LIASI, un an déjà!

De loin pas ! C’est ce dont ont témoigné ensemble associations d’usagers·ères, de professionnel·le·s, syndicats et partis de gauche devant la presse le 20 février. Après un an d’application de la nouvelle Loi sur l’insertion et l’aide sociale individuelle (LIASI), tous s’accordent : les seules promesses que la loi a tenues sont celles des déceptions annoncées par le Comité référendaire qui la refusait.

 

SolidaritéS, très actif dans cette campagne, avait insisté sur le fait que le nouveau dispositif s’inscrivait dans cette distorsion inhérente aux nouvelles politiques publiques, qui érige le déni des problématiques sociales en système et l’évaporation dans la nature de leurs victimes en solution. Avec la LIASI le fait est avéré. Plutôt que de chercher des réponses à l’affaiblissement du marché de l’emploi, aux délocalisations et à la sous-enchère salariale, le Conseil d’Etat et la majorité de droite et d’extrême droite du Grand Conseil ont institué un dispositif qui exclut des mesures d’insertion celles et ceux qui ne franchissent pas la barrière des conditions de revenus posées et les fait disparaître des statistiques du chômage et du RMCAS.

 

Etiquetage et ségrégation

Pour ceux qui entrent dans le dispositif, on prétend distinguer entre personnes dites « employables » et « inemployables », pour n’avoir pas à se justifier de n’offrir pour horizon que l’aide sociale à ceux qu’on aura étiquetés trop « éloignés de l’emploi ». A noter que le « tout à l’aide sociale » a induit pour celle-ci, au gré des régressions successives des assurances sociales, une hausse de 39 % au cours des 4 dernières années. Palmarès paradoxal pour les chantres du moins d’Etat !

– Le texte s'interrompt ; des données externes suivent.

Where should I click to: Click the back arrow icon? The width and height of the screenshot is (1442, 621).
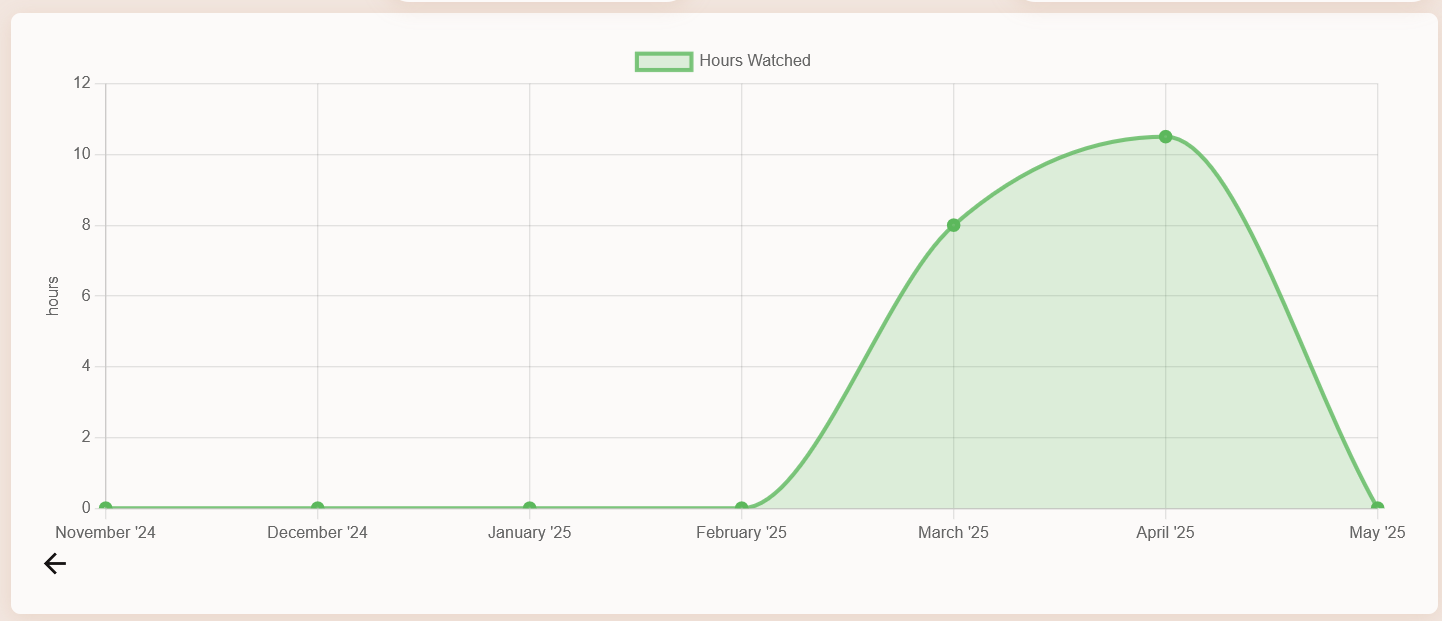point(55,565)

Ladite ségrégation s’exerce au travers de stages, superficiels, infantilisants et stigmatisants. Outre le fait que les moyens n’ont pas été investis d’apporter une véritable plus-value en termes d’évaluation des compétences et d’orientation, ils se réduisent pour la majeure part à un stage de 4 semaines de déconstruction d’ordinateurs, voire à faire gratuitement de la sous-traitance pour un grand groupe d’expédition actif sur le marché.

L’occupation pour ce faire d’Emplois de Solidarité (EdS) démontre le peu de sérieux accordé à la fonction d’évaluation. Sur le fond, la focalisation de la loi sur l’insertion se heurte à l’obstacle premier de l’absence de perspectives. Prioriser l’insertion sans investir sur la formation, sur la préservation et le développement de l’emploi est au mieux un leurre, au pire une supercherie. Quant au suivi personnalisé, tant vanté par les inconditionnels de la LIASI durant la campagne référendaire, il se dilue dans les méandres d’une organisation fondée sur le dédoublement des accompagnements, la multiplication des interlocuteurs et le primat des procédures sur l’humain.

 

Moyens manquants et suivi social sabré

Pire, il se dissout dans une institution en perte de références qui, privée des moyens indispensables pour assurer les multiples tâches qui lui sont déléguées, commence à opter pour la lightitude du suivi social. A savoir ne rencontrer les usagers-ères que tous les 2 à 3 mois. Chose dont le reproche a été un motif de la suppression du RMCAS. Là encore, un paradoxe dont devraient s’expliquer ceux qui ont à la fois soutenu la LIASI et refusé le budget de l’Etat.

Enfin, las, des contre-vérités et des manipulations statistiques, pour redonner place à la rigueur statistique et à l’honnêteté intellectuelle, les associations d’usagers·ères, de professionnel·le·s, les syndicats, solidaritéS, le PS et les Verts ont constitué un Collectif du suivi LIASI. Il vise à créer un observatoire de l’application de la LIASI, pour non seulement observer ses effets, mais les chiffrer, les documenter, les analyser. Son premier objectif sera d’être au rendez-vous fixé par le DSE pour septembre, moment auquel sera rendu un premier rapport d’évaluation de la loi. Rendez-vous donc à cette date.